Even though today they are established islands, some of them continue to be in motion. On the East Frisian Island of Juist for example, since the year 1650 there are 5 different proven sites for the church, as the spot for building the church had to keep pace with the ever-moving island. At times, Juist even consisted of two islands, before it grew together once again. The neighbouring island of Wangerooge in the last 300 years has moved a distance equivalent to its own length to the east. In this process, depending on the prevailing conditions, land is eroded on the western coasts, whilst sediments are deposited on the eastern coasts. As a result, western coasts are today increasingly protected by human action. The canals between the islands serve as passages for the tides, so that in these places the current prevents the islands gradually joining one to another.


The North Frisian Islands, on the other hand, arose from the remains of old Geestland islands, where the land was partially removed by storm floods and water action and then separated from the mainland. For this reason they are often higher and their cores less exposed to changes than the islands to the south. Beyond the core, however, the same processes as on the West and East Frisian Islands are at work, particularly evident on Sylt, where in the south of the island, a break threatens, whilst the harbour at Lister silts up. The Danish Wadden Sea Islands, the next in the chain to the north, arose from sandbanks. Right up into the 20th Century, the silting up of the islands was a serious problem. To protect the islands, small woods were planted. On the southeastern coast there are several broad estuaries, such as the Meuse, Rhine, Weser, Elbe or Eider.

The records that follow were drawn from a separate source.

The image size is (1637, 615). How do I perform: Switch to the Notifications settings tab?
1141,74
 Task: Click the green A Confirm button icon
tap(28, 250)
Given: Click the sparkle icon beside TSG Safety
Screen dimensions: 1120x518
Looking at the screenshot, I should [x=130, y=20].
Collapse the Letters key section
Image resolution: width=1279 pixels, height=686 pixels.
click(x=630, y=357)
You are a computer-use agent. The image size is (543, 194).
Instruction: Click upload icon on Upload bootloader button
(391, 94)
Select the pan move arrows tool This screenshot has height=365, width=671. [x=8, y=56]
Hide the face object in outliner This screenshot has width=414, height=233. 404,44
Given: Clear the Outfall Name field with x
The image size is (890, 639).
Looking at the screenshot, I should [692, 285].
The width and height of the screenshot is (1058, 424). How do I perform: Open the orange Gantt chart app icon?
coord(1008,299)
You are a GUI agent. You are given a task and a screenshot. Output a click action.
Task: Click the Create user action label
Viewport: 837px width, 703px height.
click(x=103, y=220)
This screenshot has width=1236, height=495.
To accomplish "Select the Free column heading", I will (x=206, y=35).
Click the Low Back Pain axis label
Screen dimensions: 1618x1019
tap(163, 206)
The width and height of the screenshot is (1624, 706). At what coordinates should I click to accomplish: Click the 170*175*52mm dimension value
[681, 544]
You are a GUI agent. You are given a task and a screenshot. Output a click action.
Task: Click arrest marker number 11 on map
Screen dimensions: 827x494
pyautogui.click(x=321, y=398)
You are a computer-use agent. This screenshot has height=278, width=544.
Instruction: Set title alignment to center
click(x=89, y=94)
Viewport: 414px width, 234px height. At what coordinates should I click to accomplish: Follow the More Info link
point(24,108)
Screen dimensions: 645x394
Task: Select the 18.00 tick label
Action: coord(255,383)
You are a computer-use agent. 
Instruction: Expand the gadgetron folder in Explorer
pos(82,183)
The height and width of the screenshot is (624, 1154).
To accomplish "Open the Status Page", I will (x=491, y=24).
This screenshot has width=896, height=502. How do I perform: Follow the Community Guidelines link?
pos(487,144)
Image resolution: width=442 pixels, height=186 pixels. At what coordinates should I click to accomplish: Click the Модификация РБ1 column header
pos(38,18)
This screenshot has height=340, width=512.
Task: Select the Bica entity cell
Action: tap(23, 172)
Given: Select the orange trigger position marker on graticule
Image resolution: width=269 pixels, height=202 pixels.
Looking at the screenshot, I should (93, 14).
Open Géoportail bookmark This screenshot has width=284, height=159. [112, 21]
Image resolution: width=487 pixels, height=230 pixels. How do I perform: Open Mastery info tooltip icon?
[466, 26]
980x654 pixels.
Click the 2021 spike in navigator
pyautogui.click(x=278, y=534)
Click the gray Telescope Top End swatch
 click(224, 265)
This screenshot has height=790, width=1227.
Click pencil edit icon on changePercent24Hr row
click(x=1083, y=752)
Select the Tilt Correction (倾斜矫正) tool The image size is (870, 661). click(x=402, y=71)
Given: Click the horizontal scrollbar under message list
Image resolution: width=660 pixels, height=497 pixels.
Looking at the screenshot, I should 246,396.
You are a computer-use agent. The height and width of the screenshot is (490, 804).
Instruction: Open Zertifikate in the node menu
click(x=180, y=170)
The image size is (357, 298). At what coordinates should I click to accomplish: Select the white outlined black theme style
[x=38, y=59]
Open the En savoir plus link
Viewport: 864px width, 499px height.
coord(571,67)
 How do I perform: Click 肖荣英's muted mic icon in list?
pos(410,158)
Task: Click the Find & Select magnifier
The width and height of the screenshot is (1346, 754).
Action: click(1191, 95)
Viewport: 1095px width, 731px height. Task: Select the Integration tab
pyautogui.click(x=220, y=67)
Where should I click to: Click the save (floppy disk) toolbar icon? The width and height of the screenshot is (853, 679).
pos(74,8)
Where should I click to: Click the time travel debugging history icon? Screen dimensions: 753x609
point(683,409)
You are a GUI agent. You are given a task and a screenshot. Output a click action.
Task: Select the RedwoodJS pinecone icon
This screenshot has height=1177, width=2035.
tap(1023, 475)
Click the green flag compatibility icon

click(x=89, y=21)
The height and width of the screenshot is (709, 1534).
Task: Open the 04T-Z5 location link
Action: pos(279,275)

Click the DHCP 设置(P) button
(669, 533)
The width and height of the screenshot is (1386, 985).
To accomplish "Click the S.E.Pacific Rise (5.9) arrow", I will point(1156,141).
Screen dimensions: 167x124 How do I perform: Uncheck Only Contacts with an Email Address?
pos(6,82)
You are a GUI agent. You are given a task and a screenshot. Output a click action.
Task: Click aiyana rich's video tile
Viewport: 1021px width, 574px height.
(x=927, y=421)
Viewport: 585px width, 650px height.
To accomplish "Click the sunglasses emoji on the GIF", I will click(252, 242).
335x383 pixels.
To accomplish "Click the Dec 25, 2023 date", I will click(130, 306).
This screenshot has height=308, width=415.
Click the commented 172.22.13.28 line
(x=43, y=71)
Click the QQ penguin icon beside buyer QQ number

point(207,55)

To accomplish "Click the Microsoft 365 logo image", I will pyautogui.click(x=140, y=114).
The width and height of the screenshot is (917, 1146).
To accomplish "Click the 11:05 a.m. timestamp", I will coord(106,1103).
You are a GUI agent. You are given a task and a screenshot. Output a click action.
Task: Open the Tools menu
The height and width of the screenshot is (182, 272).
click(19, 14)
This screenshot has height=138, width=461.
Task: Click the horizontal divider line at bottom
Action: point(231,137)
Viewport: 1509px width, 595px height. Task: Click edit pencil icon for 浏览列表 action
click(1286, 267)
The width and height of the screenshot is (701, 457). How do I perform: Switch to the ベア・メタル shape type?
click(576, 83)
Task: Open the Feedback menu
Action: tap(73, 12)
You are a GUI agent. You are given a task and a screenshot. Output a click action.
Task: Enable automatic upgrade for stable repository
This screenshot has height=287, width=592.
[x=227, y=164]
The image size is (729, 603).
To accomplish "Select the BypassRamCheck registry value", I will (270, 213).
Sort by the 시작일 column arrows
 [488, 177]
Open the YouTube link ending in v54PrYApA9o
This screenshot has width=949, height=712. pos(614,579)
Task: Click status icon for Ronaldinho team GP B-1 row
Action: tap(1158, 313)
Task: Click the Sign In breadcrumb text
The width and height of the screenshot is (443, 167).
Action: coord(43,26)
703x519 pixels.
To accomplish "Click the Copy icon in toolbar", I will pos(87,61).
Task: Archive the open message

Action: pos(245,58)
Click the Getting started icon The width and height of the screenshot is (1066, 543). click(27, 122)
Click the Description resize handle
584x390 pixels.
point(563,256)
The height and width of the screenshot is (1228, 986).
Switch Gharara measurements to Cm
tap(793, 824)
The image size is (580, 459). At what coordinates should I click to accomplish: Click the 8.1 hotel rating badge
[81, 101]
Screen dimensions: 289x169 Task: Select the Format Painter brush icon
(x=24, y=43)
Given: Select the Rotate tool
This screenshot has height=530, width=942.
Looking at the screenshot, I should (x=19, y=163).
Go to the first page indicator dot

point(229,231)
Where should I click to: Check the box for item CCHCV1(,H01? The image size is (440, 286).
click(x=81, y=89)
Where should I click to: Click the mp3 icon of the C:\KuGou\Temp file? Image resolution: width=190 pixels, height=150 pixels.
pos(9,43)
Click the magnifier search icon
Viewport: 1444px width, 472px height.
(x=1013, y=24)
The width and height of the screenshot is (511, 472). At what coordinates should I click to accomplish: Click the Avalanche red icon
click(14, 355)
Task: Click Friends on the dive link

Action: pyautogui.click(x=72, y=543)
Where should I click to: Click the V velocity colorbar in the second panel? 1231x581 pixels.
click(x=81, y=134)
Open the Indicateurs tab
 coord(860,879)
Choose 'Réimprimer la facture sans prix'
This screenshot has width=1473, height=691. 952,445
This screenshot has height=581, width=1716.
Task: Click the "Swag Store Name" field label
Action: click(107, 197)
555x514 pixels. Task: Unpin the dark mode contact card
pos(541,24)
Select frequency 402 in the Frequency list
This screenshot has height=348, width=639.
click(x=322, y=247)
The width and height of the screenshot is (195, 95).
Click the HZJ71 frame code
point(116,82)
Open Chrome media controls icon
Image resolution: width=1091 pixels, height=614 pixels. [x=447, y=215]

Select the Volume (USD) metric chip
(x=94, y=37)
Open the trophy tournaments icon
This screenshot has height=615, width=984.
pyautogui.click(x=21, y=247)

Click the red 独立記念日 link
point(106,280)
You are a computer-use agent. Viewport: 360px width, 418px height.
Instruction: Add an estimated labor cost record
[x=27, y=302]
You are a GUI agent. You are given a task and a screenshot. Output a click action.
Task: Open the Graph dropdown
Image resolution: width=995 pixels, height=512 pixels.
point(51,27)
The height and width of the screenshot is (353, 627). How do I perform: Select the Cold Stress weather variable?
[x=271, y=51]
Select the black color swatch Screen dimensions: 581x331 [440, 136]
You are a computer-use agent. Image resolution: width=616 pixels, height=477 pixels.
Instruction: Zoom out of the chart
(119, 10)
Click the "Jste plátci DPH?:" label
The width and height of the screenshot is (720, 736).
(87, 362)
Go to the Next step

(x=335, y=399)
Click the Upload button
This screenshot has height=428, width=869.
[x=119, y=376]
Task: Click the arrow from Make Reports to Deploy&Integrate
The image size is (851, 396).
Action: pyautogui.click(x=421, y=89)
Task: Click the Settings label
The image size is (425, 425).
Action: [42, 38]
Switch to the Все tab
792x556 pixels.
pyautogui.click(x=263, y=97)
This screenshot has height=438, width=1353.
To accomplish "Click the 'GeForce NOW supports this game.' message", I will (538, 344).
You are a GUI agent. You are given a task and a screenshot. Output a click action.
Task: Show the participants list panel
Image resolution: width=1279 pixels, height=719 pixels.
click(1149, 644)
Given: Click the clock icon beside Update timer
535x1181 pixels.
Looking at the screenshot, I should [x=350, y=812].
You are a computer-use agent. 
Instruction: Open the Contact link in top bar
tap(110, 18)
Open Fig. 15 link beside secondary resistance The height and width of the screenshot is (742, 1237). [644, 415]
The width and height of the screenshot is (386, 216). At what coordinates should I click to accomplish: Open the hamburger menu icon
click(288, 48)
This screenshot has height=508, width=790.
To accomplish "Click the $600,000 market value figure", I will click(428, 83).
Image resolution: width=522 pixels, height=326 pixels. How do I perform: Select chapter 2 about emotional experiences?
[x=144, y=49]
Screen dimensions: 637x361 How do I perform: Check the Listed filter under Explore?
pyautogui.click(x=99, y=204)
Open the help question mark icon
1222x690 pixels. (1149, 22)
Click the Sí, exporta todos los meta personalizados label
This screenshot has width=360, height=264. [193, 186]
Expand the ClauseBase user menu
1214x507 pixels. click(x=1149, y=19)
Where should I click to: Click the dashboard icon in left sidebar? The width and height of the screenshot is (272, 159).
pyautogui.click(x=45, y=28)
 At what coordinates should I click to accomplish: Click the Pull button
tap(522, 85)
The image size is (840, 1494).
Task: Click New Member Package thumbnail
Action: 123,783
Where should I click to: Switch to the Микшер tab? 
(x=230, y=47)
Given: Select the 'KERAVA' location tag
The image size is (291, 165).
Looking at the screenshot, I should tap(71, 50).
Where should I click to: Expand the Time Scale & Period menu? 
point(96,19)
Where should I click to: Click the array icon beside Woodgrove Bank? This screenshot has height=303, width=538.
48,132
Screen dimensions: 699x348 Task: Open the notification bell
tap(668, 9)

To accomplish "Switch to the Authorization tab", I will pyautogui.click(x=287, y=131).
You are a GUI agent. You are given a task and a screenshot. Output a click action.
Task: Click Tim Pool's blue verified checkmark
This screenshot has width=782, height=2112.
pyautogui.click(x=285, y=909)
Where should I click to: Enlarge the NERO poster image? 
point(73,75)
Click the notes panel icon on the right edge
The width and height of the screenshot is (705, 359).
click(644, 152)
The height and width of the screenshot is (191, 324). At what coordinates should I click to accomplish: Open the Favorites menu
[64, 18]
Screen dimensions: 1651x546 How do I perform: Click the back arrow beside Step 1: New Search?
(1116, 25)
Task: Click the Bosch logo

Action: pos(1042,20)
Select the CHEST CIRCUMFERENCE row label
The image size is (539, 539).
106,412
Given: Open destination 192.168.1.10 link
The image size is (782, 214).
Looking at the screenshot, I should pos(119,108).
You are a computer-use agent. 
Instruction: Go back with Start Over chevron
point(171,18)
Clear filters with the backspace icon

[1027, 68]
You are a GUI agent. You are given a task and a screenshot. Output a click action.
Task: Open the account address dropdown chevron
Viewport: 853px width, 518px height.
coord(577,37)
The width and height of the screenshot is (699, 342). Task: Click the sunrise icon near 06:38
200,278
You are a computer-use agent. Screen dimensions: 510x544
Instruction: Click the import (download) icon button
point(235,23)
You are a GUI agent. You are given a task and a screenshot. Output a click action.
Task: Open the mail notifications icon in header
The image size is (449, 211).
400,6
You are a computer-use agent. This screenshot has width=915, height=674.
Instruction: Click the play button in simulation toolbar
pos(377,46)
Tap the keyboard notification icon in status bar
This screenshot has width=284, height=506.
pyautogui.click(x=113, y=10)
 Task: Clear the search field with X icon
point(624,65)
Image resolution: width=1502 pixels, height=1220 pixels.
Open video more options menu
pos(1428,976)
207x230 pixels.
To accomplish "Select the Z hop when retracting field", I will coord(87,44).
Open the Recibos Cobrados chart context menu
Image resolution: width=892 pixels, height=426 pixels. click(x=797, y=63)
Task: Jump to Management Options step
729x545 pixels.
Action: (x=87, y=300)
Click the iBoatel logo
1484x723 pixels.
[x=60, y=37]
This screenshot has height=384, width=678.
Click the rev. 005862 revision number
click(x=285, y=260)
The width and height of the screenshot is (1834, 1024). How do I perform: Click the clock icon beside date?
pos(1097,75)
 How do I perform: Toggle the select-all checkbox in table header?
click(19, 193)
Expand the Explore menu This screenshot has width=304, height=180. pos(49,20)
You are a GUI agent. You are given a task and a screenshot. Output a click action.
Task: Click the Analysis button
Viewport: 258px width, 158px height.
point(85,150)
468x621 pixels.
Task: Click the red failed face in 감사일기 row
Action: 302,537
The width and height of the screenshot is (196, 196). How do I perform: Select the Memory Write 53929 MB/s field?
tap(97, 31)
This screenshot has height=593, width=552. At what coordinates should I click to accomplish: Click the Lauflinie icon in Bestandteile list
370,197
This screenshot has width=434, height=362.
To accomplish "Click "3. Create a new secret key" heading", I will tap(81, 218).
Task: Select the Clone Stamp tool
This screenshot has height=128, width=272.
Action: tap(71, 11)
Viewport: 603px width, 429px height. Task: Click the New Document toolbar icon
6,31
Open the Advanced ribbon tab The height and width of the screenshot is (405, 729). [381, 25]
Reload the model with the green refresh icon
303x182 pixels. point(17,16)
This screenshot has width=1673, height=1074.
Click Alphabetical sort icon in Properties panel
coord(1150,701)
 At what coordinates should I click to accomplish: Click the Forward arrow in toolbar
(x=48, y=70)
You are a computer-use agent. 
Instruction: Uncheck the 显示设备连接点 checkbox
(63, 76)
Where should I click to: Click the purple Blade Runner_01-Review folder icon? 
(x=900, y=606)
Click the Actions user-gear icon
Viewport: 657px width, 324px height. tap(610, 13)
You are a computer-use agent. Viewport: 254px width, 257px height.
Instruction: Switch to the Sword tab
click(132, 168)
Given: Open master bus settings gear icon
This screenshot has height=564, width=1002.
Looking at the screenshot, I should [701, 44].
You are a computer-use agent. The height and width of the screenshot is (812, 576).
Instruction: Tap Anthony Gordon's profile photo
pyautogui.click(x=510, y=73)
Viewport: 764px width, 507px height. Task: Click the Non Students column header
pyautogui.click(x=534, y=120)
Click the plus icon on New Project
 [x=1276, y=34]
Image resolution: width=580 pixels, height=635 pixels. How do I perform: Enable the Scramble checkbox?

In particular , the Southern Bight has been changed by land reclamation, as the Dutch have been especially active in this matter; the largest project of this type was the diking and reclamation of the IJsselmeer. The Wadden Sea stretches between Esbjerg (Denmark) in the north and Den Helder (Netherlands) in the west. This landscape is influenced by the ebb and flow of the tides; important sections of it have been declared a National Park. The island of Helgoland is an exception, as it was not formed by sediment deposition; in fact it is considerably older and is composed of Early Triassic sandstone.